**Collected data:**
------
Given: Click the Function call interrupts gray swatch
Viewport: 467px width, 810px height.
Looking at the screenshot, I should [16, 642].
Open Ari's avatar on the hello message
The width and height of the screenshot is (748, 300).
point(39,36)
------
**Task description:** Output the records above, each one exactly, with none left out.

**The answer:**
Given: Click the Function call interrupts gray swatch
Viewport: 467px width, 810px height.
Looking at the screenshot, I should [16, 642].
Open Ari's avatar on the hello message
The width and height of the screenshot is (748, 300).
point(39,36)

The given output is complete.